En 1871, ayant fondé l'Empire allemand au prix de trois guerres, le chancelier Otto von Bismarck reporte son énergie dans la lutte contre les catholiques inféodés au Vatican. Il commence par accorder sa protection aux catholiques dissidents qui refusent le nouveau dogme de l'infaillibilité pontificale, proclamé lors du concile Vatican I (1870).
Mal lui en prend car, à l'assemblée du Reichstag, la domination prussienne commence d'être contestée dès mars 1871 par un parti du Centre, le Zentrum, composé d'une soixantaine de députés catholiques issus d'Allemagne du sud et de Rhénanie. Commence le Kulturkampf ou « combat pour la civilisation ». Un combat dont Bismarck aurait tout aussi bien pu se passer !

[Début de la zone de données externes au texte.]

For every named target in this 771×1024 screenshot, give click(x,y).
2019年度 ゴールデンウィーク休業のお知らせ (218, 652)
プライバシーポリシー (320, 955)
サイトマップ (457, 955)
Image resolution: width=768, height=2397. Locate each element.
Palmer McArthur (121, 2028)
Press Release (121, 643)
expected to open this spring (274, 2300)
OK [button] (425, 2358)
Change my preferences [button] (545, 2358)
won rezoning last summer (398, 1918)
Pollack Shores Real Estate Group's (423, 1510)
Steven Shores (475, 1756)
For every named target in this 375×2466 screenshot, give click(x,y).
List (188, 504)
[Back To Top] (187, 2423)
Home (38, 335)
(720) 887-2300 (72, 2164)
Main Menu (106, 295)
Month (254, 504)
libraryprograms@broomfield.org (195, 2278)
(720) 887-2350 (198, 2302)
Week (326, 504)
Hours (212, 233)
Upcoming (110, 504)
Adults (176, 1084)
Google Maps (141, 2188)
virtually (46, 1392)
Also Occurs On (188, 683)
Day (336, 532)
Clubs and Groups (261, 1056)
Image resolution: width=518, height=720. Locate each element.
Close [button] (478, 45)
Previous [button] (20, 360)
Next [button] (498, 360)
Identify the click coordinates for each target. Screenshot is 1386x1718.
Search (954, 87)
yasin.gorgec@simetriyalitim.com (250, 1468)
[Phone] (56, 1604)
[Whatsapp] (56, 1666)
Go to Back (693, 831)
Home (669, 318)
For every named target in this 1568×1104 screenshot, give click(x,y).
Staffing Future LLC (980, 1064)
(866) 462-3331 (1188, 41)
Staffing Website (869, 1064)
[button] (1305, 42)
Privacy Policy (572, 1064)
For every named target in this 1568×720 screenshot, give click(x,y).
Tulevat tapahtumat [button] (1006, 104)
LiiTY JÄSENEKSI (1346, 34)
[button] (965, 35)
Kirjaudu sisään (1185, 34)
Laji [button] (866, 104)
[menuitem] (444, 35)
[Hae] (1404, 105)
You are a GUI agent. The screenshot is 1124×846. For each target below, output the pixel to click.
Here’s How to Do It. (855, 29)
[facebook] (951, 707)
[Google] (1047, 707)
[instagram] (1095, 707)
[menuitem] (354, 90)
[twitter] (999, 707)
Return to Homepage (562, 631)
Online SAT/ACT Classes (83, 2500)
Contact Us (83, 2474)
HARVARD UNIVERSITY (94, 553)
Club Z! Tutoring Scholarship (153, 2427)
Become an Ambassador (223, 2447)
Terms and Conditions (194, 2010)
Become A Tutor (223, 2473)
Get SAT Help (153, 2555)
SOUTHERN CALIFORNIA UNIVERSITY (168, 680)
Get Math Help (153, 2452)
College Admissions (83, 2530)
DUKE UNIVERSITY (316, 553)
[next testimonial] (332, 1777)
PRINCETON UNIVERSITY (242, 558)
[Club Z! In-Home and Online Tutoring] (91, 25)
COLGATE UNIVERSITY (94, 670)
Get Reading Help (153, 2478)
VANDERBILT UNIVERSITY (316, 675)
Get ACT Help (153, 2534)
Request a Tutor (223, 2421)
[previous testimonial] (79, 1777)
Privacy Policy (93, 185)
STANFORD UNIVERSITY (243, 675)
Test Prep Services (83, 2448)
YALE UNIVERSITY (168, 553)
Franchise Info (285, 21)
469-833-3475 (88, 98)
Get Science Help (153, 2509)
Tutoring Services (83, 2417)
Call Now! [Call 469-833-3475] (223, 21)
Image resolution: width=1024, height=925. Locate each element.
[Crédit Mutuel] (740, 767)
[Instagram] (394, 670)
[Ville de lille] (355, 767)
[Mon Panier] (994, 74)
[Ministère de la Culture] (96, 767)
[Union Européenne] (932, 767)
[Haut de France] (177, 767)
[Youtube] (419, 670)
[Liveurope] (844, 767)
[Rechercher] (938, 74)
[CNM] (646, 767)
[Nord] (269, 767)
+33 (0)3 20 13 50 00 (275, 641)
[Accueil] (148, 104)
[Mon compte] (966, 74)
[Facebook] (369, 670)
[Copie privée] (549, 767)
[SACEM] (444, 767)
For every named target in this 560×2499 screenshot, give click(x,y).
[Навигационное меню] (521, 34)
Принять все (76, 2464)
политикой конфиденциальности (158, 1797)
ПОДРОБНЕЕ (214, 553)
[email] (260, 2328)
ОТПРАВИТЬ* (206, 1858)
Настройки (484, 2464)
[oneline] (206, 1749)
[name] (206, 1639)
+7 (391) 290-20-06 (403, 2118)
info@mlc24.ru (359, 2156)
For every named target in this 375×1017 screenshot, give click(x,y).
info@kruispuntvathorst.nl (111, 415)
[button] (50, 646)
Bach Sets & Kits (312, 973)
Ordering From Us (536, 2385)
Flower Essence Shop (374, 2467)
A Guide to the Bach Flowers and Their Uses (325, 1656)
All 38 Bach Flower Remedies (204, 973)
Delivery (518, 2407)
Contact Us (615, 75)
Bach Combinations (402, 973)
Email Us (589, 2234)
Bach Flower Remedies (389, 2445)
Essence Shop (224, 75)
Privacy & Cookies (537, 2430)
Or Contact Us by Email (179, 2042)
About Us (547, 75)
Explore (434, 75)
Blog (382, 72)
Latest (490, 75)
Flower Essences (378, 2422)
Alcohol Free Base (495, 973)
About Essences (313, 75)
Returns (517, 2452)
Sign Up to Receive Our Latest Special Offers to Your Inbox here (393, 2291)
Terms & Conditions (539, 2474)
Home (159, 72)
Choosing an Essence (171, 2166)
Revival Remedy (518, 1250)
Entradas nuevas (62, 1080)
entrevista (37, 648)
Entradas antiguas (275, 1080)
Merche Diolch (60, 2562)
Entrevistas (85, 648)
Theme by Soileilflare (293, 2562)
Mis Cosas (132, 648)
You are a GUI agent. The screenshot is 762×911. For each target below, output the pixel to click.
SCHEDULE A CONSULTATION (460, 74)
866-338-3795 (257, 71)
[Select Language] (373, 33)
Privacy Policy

Il commence par nommer un ambassadeur au Vatican sans demander au préalable l'agrément du Saint-Père, contre tous les usages diplomatiques. Bien entendu, le pape Pie IX désavoue la nomination. Bismarck s'écrit alors au Reichstag, le 14 mai 1872 : « Soyez sans souci, Messieurs ! Nous n'irons pas à Canossa, ni en chair, ni en esprit ! », en référence à un épisode quelque peu oublié de la querelle entre les papes et les empereurs au Moyen Âge.
Ses partisans, soulevés d'enthousiasme, élèvent aussitôt à Harzburg une colonne de granit où l'on grave les mots désormais célèbres : « Nous n'irons pas à Canossa »...
Par les « lois de Mai » (votées en mai 1873, mai 1874, mai 1875), le chancelier multiplie les brimades à l'encontre des catholiques en Prusse et dans l'ensemble de l'Allemagne : contrôle de l'état sur le patrimoine de l'église, surveillance des candidats à la prêtrise, dissolution de la compagnie de Jésus (les jésuites), etc.
La résistance s'organise sous l'égide du député Ludwig Windthorst, un ancien camarade d'université du chancelier. « Vous voulez détacher les catholiques allemands de l'obéissance au Saint-Siège pour les soumettre au knout de votre police », lance-t-il. Les esprits s'échauffent...
Le 13 juillet 1874, aux bains de Kissingen, un jeune ouvrier tonnelier catholique du nom de Louis Kullmann, quelque peu déséquilibré, tire sur le chancelier et le blesse à la main, mais Bismarck n'en arrive pas moins à ceinturer son agresseur !
La montée des socialistes à l'extrême-gauche et la progression du Zentrum d'une élection à l'autre obligent le chancelier à réfréner sa haine du catholicisme. Après la mort de Pie IX en 1878 et l'avènement d'un pape plus conciliant en la personne de Léon XIII, Bismarck va progressivement abolir la plupart des lois de Mai, discrètement et par petites touches de façon à ne pas perdre la face.